• DOCUMENT TEXT
>> begin

Single by Snoop Dogg featuring R. Kelly

from the album Tha Blue Carpet Treatment
- B-side: "Crazy"
- Released: October 10, 2006
- Recorded: 2005–2006
- Genre: West Coast hip hop; R&B;
- Length: 4:17
- Label: Geffen; Doggystyle;
- Songwriters: Stanley Benton; Calvin Broadus; Tracy Curry; Robert Kelly;
- Producers: Nottz; Dr. Dre;

Snoop Dogg singles chronology
| "I Wanna Fuck You" (2006) | "That's That" (2006) | "Hollywood Divorce" (2006) |

R. Kelly singles chronology
| "Burn It Up" (2005) | "That's That" (2006) | "Go Getta" (2007) |

Music video
- "That's That Ft. R. Kelly" on YouTube

= That's That =

2006 single by Snoop Dogg

"That's That" (a euphemistic form of the title "That's That Shit") is the second single by Snoop Dogg from the album Tha Blue Carpet Treatment. The song was the first single taken from the album in the UK; however, the single only achieved notable success in the U.S., where it reached #20 on the Billboard Hot 100 chart. The song samples the melody played in the 1988 film Coming to America during the bathroom scene in which Eddie Murphy gets washed by female servants.

==Background==
Snoop Dogg spoke to AllHipHop.com about the track off Tha Blue Carpet Treatment which Dr. Dre produced and features R. Kelly. Snoop explained "Dr. Dre called me today. We’ve been working on my record. He helped me fix this song I did with R. Kelly. It was a hit record before I gave it Dre, but now it’s a super hit record. He made me strike all my vocals. That means, 'Take all your lyrics off, I don’t like ‘em. They’re wack.' I even go through that shit too. To this day, you know what I mean? I ain’t too big to take criticism. He made me take all my lyrics off and me and D.O.C. had to come up with some more shit that was just extraordinary." The title comes from Kelly repeatedly saying "That's that shit!" in the song.

>> end

• RECORDS FOR THE EXERCISE
>> begin

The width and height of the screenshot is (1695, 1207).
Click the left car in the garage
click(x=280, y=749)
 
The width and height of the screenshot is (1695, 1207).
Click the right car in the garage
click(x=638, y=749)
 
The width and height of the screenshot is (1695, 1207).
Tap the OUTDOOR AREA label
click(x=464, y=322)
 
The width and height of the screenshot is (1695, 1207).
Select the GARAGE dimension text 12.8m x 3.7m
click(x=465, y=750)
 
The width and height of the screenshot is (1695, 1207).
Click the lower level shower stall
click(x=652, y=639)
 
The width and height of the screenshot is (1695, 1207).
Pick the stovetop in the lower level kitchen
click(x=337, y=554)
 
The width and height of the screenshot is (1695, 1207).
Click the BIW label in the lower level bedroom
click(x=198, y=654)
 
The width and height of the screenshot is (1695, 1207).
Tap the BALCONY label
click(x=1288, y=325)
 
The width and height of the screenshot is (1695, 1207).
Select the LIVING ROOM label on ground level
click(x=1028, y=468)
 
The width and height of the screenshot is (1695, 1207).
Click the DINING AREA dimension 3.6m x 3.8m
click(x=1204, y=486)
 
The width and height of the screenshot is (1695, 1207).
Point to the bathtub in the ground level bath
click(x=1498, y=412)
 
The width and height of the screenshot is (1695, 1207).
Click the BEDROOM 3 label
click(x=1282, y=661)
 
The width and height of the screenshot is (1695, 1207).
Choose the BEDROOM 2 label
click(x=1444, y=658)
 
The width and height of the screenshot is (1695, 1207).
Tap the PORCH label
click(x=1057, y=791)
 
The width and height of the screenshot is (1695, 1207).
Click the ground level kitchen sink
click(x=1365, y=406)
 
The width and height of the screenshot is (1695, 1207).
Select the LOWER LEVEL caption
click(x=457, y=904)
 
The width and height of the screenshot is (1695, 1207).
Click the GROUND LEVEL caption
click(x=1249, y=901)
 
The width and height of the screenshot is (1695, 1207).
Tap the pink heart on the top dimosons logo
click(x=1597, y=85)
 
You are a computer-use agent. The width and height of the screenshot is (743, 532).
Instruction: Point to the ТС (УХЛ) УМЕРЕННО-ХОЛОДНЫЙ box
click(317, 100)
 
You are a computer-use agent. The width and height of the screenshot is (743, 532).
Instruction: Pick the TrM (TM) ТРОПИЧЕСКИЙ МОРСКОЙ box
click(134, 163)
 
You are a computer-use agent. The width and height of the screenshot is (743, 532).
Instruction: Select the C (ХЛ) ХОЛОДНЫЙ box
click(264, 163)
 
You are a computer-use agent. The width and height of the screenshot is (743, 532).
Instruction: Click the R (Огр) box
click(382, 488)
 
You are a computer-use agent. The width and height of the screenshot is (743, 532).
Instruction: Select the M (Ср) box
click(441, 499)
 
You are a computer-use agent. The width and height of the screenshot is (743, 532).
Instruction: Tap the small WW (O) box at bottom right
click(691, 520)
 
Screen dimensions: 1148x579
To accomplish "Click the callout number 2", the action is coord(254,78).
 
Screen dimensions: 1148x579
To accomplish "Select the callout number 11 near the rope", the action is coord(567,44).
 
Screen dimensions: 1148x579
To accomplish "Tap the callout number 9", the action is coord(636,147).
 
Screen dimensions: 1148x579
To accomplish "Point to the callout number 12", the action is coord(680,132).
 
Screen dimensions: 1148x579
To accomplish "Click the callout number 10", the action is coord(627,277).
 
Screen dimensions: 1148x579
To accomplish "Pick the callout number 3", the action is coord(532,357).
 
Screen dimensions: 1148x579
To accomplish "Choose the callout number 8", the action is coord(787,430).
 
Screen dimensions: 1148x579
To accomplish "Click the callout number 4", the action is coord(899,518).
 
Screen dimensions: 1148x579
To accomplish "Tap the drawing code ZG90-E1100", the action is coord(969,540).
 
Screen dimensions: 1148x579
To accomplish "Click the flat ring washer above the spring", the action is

>> end

• REQUIRED TASK 1
Output the passage from the song article, from "Snoop Dogg singles" up to and including "by female servants.".
• REQUIRED TASK 2
Extract each line of the listing that contains the string "right".

• TASK RESULT 1
Snoop Dogg singles chronology
| "I Wanna Fuck You" (2006) | "That's That" (2006) | "Hollywood Divorce" (2006) |

R. Kelly singles chronology
| "Burn It Up" (2005) | "That's That" (2006) | "Go Getta" (2007) |

Music video
- "That's That Ft. R. Kelly" on YouTube

= That's That =

2006 single by Snoop Dogg

"That's That" (a euphemistic form of the title "That's That Shit") is the second single by Snoop Dogg from the album Tha Blue Carpet Treatment. The song was the first single taken from the album in the UK; however, the single only achieved notable success in the U.S., where it reached #20 on the Billboard Hot 100 chart. The song samples the melody played in the 1988 film Coming to America during the bathroom scene in which Eddie Murphy gets washed by female servants.

• TASK RESULT 2
Click the right car in the garage
Instruction: Tap the small WW (O) box at bottom right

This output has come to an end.